その知らせは、瞬く間にネルグイスワール男爵家に広まった。といっても、屋敷の中には総勢8人の人間しかいなかったのだが――とにかく、それは屋敷の者達を驚かせるには充分なものだった。
「エインリッヒ様は、どうやらお前を気に入ってくれたようだな。ベル」
「………」
「えいんりっひってだれぇ?」
男爵の嬉しそうな表情にツィアベルは何も言えなくなる。なんと返していいか分からなかったのだ。立ち尽くす彼女の袖を末の弟がつんつんと引っ張った。

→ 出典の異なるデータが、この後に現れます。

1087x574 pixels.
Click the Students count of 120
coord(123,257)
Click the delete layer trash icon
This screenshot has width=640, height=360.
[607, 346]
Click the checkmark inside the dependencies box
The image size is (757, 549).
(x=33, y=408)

弟の好奇心の溢れた瞳を見つめ、ツィアベルは数日前のエインリッヒの眼を思い出す。
硝子のような碧い瞳を思い浮かべ、ボッと火が付いたように頬が火照った。
「とはいえ、まともなドレスがこの前のあの一着しかない。日取りは明後日のようだから、新しいものを仕立てる時間はないな」
「……そうだわ!どうしましょう、お父様」
ツィアベルは火照った頬に手をあてて我に返った。そういえば、彼女はまともなものは先日ガーデン・パーティに出掛けていった時に着たものしか持っていなかった。

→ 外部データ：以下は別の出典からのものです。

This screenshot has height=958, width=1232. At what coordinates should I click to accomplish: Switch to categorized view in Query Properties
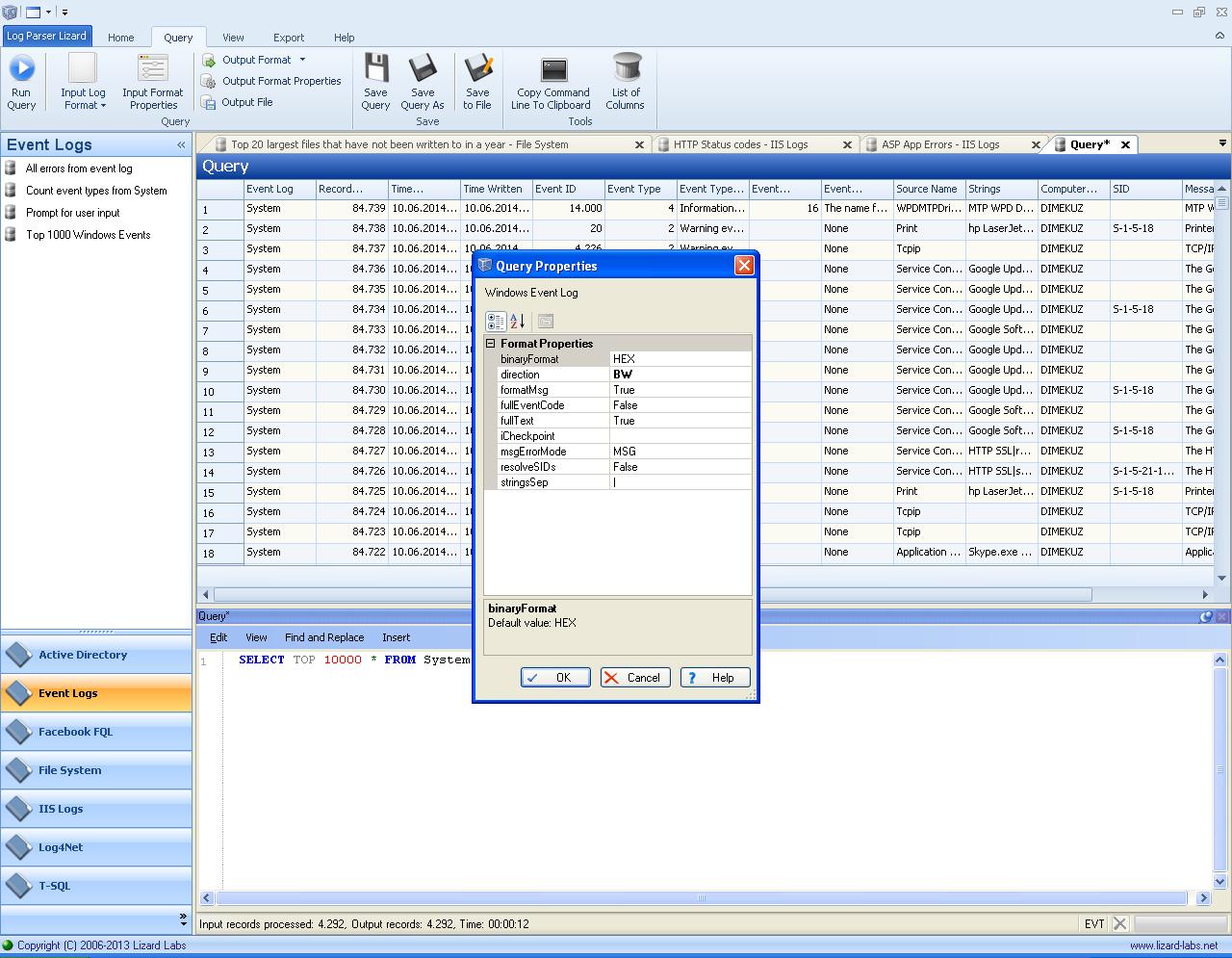[496, 322]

今の自分の格好を見下ろす。青い縦縞のシャツに、焦げ茶のロングスカート。編み上げのショートブーツという出で立ちは、まさに辺境の田舎少女である。だが実際、ツィアベルは王都にほど近い第二都市に住んでいる。その気になって街に出れば、ドレスも宝石も最新のものが手に入れることができるのだ。
お洒落に無頓着な自身を、初めて呪った。
「それなら従姉のジュリアに借りたらどう?姉さんとジュリアならそんなに体型も変わらないだろ?」
「そう……それがいいわ!ありがとう、ルー」
「どういたしまして。馬車の用意を頼んでくるよ」
ツィアベルは部屋を出ていこうとした長男に抱き着いた。ルイスは最近になって驚くほど身長が伸びてきて、それに伴うようにしっかりしてきたようである。今までなら、二つ上のツィアベルに頼りっぱなしだった弟の成長を嬉しく思いながら、嫌がるルイスにしがみついた。
「ちょ、ちょっと!姉さん、離してよ!」
「大好きよ、ルー!貴方ってば照れてるの?照れてるのね?まあまあ!そんなところはまだ小さなルーのようだわ」
「ああ、うるさいっ」
赤くなった顔を、今度は怒りで染め上げて、ルイスはツィアベルを引きずったまま部屋を出た。その後を末の弟が慌てて付いていく。一気に静かになった室内に残ったのは、真ん中の弟と男爵だった。
「父さん……エインリッヒ様ってどんな方なの?」
「実際会ったことはないが……そうだな。噂に聞く限りでは、聡い方のようだよ」
ジルはその言葉を聞いて、ふうんと頷いた。
姉と他の家族たちは何やら浮かれて盛り上がっているようだが、ジルは静観して彼女たちを見守っていた。
実状を見れば、侯爵家と新興の男爵家なんて人間と蟻の差ほどある。しかも巷では、成り上がりの貴族だと冷やかされているのが現状だ。そんな家と、王家の次に尊いとされる侯爵家がどうこうなんて成り得ない。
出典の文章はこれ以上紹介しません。